Juan 19:16, 17, 18, 20, 21, 22, 23, 24, 25, 26, 27, 28, 29, 30
Juan 19:16 NVI
Entonces Pilato se lo entregó para que lo crucificaran y los soldados se lo llevaron.
Juan 19:17 NVI
Jesús salió cargando su propia cruz hacia el lugar de la Calavera, que en hebreo se llama «Gólgota».
Juan 19:18 NVI
Allí lo crucificaron y con él a otros dos, uno a cada lado y Jesús en medio.
Juan 19:20 NVI
Muchos de los judíos lo leyeron, porque el sitio en que crucificaron a Jesús estaba cerca de la ciudad. El letrero estaba escrito en hebreo, latín y griego.
Juan 19:21 NVI
—No escribas “rey de los judíos” —protestaron ante Pilato los jefes de los sacerdotes judíos—. Era él quien decía ser rey de los judíos.
Juan 19:23 NVI
Cuando los soldados crucificaron a Jesús, tomaron su manto y lo partieron en cuatro partes, una para cada uno de ellos. Tomaron también la túnica, la cual no tenía costura, sino que era de una sola pieza, tejida de arriba abajo.
Juan 19:24 NVI
—No la dividamos —se dijeron unos a otros—. Echemos suertes para ver a quién le toca.
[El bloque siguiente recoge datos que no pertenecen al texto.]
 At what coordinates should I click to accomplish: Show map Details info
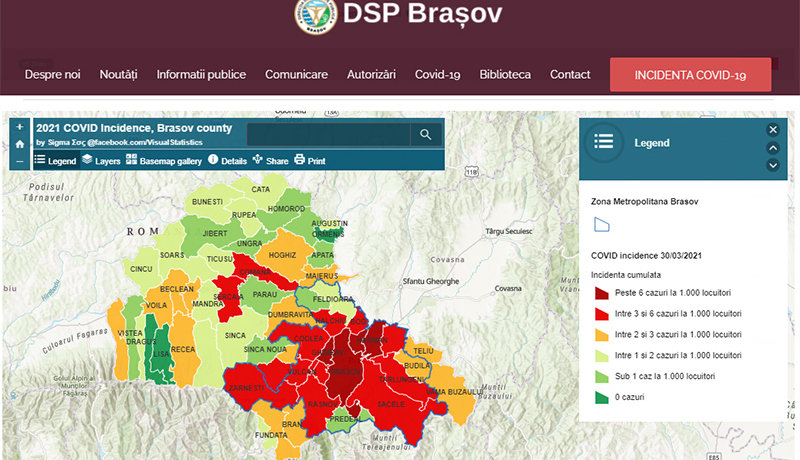(227, 160)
Y así lo hicieron los soldados. Esto sucedió para que se cumpliera la Escritura que dice: «Se repartieron entre ellos mi manto y sobre mi ropa echaron suertes».
Juan 19:25 NVI
Junto a la cruz de Jesús estaban su madre, la hermana de su madre, María, la esposa de Cleofas, y María Magdalena.
Juan 19:26 NVI
Cuando Jesús vio a su madre y al discípulo a quien él amaba a su lado, dijo a su madre: —Mujer, ahí tienes a tu hijo.
Juan 19:27 NVI
Luego dijo al discípulo: —Ahí tienes a tu madre. Y desde aquel momento ese discípulo la recibió en su casa.
Juan 19:28 NVI
Después de esto, como Jesús sabía que ya todo había terminado y para que se cumpliera la Escritura, dijo: —Tengo sed.
Juan 19:29 NVI
Había allí una vasija llena de vinagre; así que empaparon una esponja en el vinagre, la pusieron en una rama de hisopo y se la acercaron a la boca.
Juan 19:30 NVI
Al probar Jesús el vinagre, dijo: —Todo se ha cumplido. Luego inclinó la cabeza y entregó el espíritu.